Hoffnung auf politischen Umbruch
Die nordkirgisische Provinz in Zentralasien mit ihren Legenden und Mythen, Märchen und Liedern inspirierte ihn für seine universelle und humanistische Literatur. Er stieg damit zum größten nichtrussischen Schriftsteller der Sowjetunion auf und fand seinen Weg in die Weltliteratur. Sein Perestroika-Roman "Die Richtstatt" (1987) schürte wie kaum ein anderes Buch in der Vorwendezeit in der DDR die Hoffnung auf einen politischen Umbruch. Hier kamen im Sozialismus tabuisierte Themen wie Drogen und Kriminalität und die Kritik an der Planwirtschaft zur Sprache.
Im Westen Deutschlands wurde besonders seine große Erzählkunst gelobt. Gerade die auf das Lesen zwischen den Zeilen spezialisierten DDR-Bürger schätzten seine subtile Kritik. "Der Tag zieht den Jahrhundertweg" (1981) erzählt von einem kasachischen Hirtenvolk, das seine Gefangenen zu Sklaven machte.
Feinfühlige Sprache
An Einzelschicksalen verstand es Aitmatow, die großen Weltthemen mit einer präzisen und äußerst feinfühligen Sprache abzuhandeln: Neben der Suche nach Glück und Liebe handeln seine Erzählungen, Novellen, Dramen und Romane immer wieder von Staatsmacht, Umweltzerstörung und Generationenkonflikten.
Aitmatow wandte sich stets gegen Globalisierung, Massenkultur und Marktwirtschaft.

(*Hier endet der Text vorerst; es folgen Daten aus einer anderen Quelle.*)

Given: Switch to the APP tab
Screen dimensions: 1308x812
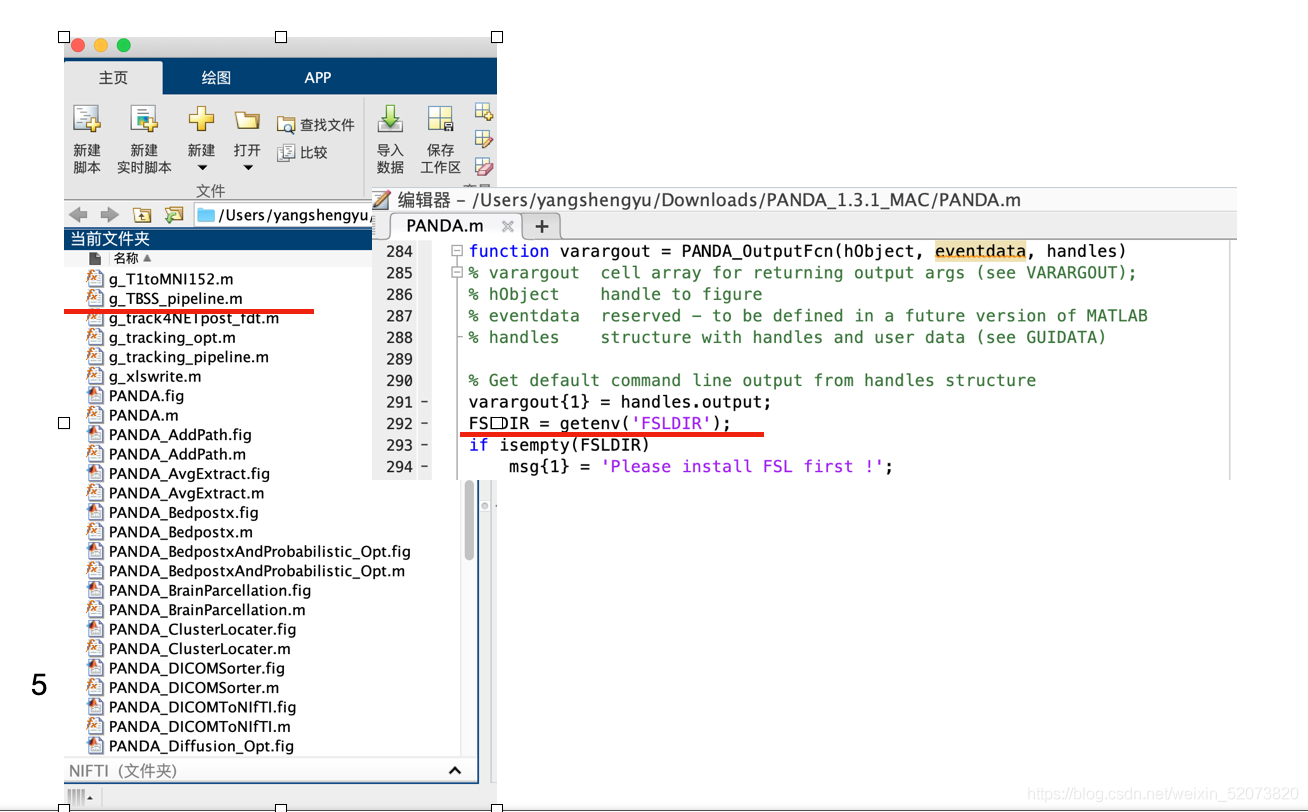Looking at the screenshot, I should pos(318,77).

Besonders schätzten seine deutschen Leser, dass er Menschlichkeit über Parteilichkeit und Ideologie, mythologisches Denken über Materialismus stellte. In Erinnerung sind auch seine Werke "Abschied von Gülsary" (1966) und "Der weiße Dampfer" (1970).
Vorwurf eines Anpassers
Doch besonders in Russland ist immer wieder auch Kritik an ihm laut geworden. Den Vorwurf eines Anpassers zu Sowjetzeiten handelte er sich vor allem wegen seiner langen Karriere in der kommunistischen Partei (KPdSU) ein. 1956 kam er an das renommierte Gorki-Institut für Literatur in Moskau, wo seine typische Karriere als sowjetischer Schriftsteller begann. Es war das Jahr, in dem sein Vater posthum rehabilitiert wurde. Der Parteifunktionär war im Zuge von Stalins Säuberungen 1937 erschossen worden.

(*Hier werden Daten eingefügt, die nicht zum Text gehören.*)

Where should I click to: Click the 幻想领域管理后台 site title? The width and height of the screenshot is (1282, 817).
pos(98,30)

Aitmatow arbeitete als Journalist unter anderem für die "Prawda", war Funktionär im Schriftstellerverband, später auch Abgeordneter im Obersten Sowjet. Er erhielt Staatspreise der UdSSR und den Lenin- Preis für Literatur und Kunst - Beweise, dass er sich mit den Behörden nicht überwarf. Aitmatows politisches Leben erreichte seinen Höhepunkt, als ihn Michail Gorbatschow 1990 als Fachmann für Kultur in seinen Präsidialrat berief. Noch im selben Jahr wurde Aitmatow sowjetischer Botschafter in Luxemburg, bis ihn Präsident Boris Jelzin abzog. Bei den Wahlen 1995 in seiner Heimat erhielt Aitmatow ein Mandat für das kirgisische Parlament und diente seinem Land als Botschafter in Brüssel und Frankreich und als Delegierter bei der UNESCO.
Geschichte eines alten Leoparden
Tatsächlich hätten sich auch viele deutsche Leser eine schärfere Abrechnung mit der Vergangenheit von ihm gewünscht. Sein autobiografischer Band "Kindheit in Kirgisien" (1989) ließ nach Meinung der Kritik eine aufrichtige Selbstbefragung vermissen und galt vielen als der Endpunkt seines schriftstellerischen Werdegangs.
Doch zu alter Stärke fand der Vater von vier Kindern in seinem letzten Werk "Der Schneeleopard" zurück - auch dank seinem Freund und Übersetzer Friedrich Hitzer, der kurz nach Fertigstellung des Buches starb. Aitmatow erzählt hier die Geschichte des alten Leoparden Dschaa-Bars, der sein ruhiges Lebensende erwartet, aber von arabischen Prinzen mit Automatikwaffen gejagt wird. Es ist die literarische Aufarbeitung der Gegenwart in seiner entlegenen Heimat, die nach den weltweiten Terroranschlägen auch in den Strudel von religiösem Extremismus, Gewalt und Großmachtpolitik geraten ist.